HTA for artificial intelligence in health care
Early HTA on the value of an AI-based decision support system in multiple sclerosis
In this report you can read how ‘Health Technology Assessment’ (HTA) can be used to assess the added value of the use of AI applications in healthcare. A decision support application in patients with multiple sclerosis (MS) is hereby developed as a practical case of a valuation of an AI application.
- Artificial intelligence (AI) is a promising technique for using data in healthcare to improve health by optimising treatment options, diagnoses or logistics.
- To substantiate which AI investments are meaningful and which healthcare benefits an AI application can have, and to mobilise parties around the use of AI applications in the healthcare sector, economic evaluations can be used that make the value of AI applications tangible.
- Health Technology Assessment (HTA) offers a framework for carrying out economic evaluations of AI applications. It expresses health benefits in quality-adjusted life years (QALYs). Costs and savings in the healthcare sector and elsewhere are taken into account in this assessment. While HTA offers an objective analysis of the added value of a treatment, a positive HTA is not a guarantee for the uptake of an AI application in practice.
- This method has been applied to a case study of a promising AI application in healthcare: MS sherpa. MS sherpa is a medical device (CE-certified) consisting of a smartphone application and an integrated healthcare provider portal/dashboard. MS sherpa is intended for the monitoring of patients with multiple sclerosis (MS) with the aim of providing patients and their practitioners with personalised insight into the presence and progression of MS-related symptoms.
- The assumed added value of MS sherpa is that this insight into the presence and progression of symptoms will allow a proportion of patients to switch to a more effective drug sooner because the disease activity, in terms of MS relapses or disease progression, is detected early.
- The added value of the MS sherpa application has not yet been proven; hence, this report works with the application’s potential added value on the basis of assumptions: a so-called early HTA.

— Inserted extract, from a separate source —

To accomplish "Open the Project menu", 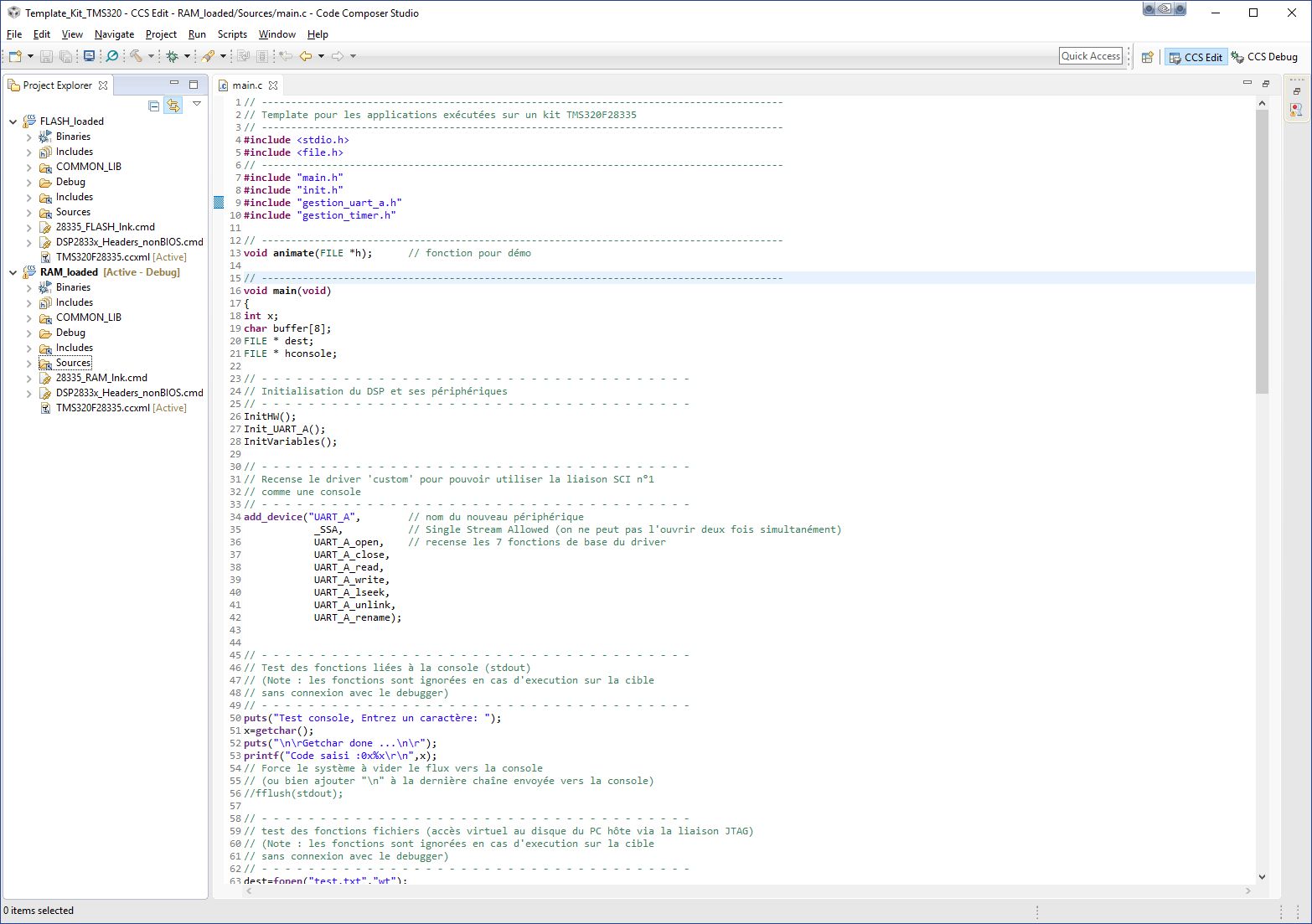I will [161, 34].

- The results of the early HTA show that the MS sherpa application can be a cost-effective addition to standard of care (more health for an acceptable level of higher costs). The application can be costeffective (better health and fewer costs) if favourable assumptions about effectiveness are made and if benefits outside of healthcare, such as labour productivity, are taken into consideration.
- The early HTA of the use of MS sherpa shows that the application leads to better health and larger healthcare costs. However, when weighing the benefits of better health that are incurred outside of the healthcare sector, such as labour productivity or informal care, MS sherpa can save costs for society: the additional healthcare costs are smaller than the benefits outside of healthcare.
- MS sherpa may have broader effects on patients, positive (e.g., stimulating self-efficacy and shared decision-making) as well as negative (e.g., being confronted with one’s illness and being reluctant to share data). Broader effects of this kind are only weighed in an HTA if they concern patients’ healthrelated quality of life.
- Whether the smart use of MS sherpa can contribute to the early detection of disease activity in MS patients and can thus influence treatment decisions has yet to be studied in clinical practice. In the short term, a clinical study will start at the MS Center of Amsterdam UMC to study this and other potential benefits of MS sherpa.
- Those who want to carry out an HTA will need to make decisions regarding, among other things, the perspective applied, the analysis technique and the structure of the data collection.
- Investing in carrying out an HTA has the most added value if it needs to be determined whether the intervention is to be reimbursed by the basic health insurance package.